A summary of this committee meeting is not yet available.
FINANCE PORTFOLIO & SELECT & JOINT BUDGET COMMITTEES
20 October 2006
REVENUE LAWS AMENDMENT DRAFT BILL: HEARINGS
Chairperson: Mr N Nene (ANC)
Documents handed out:
Draft Revenue Laws Amendment Bill as of 29 September 2006
South African Council of Churches submission
Business Unity South Africa / South African Chamber of Business submission
The South African Council of Churches said that they agreed that trusts should not bear a disproportionate tax burden but they failed to see why domestic Public Benefit Organisations should be treated like branches of foreign companies.
The real motivation for selecting the 34% tax rate was twofold. One reason was that it was another manifestation of revenue officials’ overzealous attempts to ensure that Public Benefit Organisations did not enjoy any “unfair” advantage in trading over profit-making enterprises. The South African Council of Churches urged Parliament to consider amending the legislation to give Public Benefit Organisations a two-year grace period in which to dispose of property that ceased to be used primarily for public benefit activities. The period should also be calculated to the date of sale, rather than the date of transfer.
Section 26 would also delete Section 30(3)(g) of the Income Tax Act, which required a Public Benefit Organisation to be registered with the Non-Profit Organisations Directorate of the Department of Social Development within a period specified by the Commissioner. This was welcomed.
Business Unity South Africa said that an inflationary element was missing from the provision that dealt with the employee bursary exemption. It would be better to raise the figure to about R5 000. A fiscal “martial law environment” was being created where extreme powers were being given to the Commissioner. While they had a number of recommendations, they proposed that the legislation be put on hold for at least a year. The existing section on General Anti-avoidance Rules and section 103 were manageable.
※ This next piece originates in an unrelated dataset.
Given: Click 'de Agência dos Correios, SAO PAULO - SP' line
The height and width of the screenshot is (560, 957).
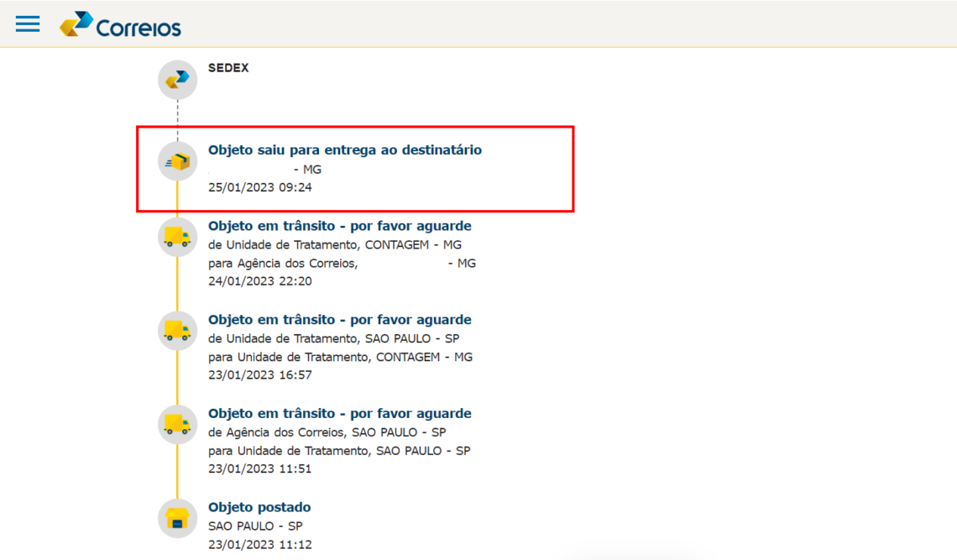Looking at the screenshot, I should point(327,432).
PricewaterhouseCoopers said that with regard to active royalties, the lack of any amendment to section 9D(9)(b) was disappointing especially given the numerous discussions they had had with Treasury and Revenue on the matter since 12 October 2004. With regard to the anti-avoidance provisions, a major problem was that there was not enough time to analyse all of the presentations.
There were aspects such as section 80C that were excessively prescriptive. Once the law became this prescriptive without consideration of context, the possibility of judicial review was removed which was wrong.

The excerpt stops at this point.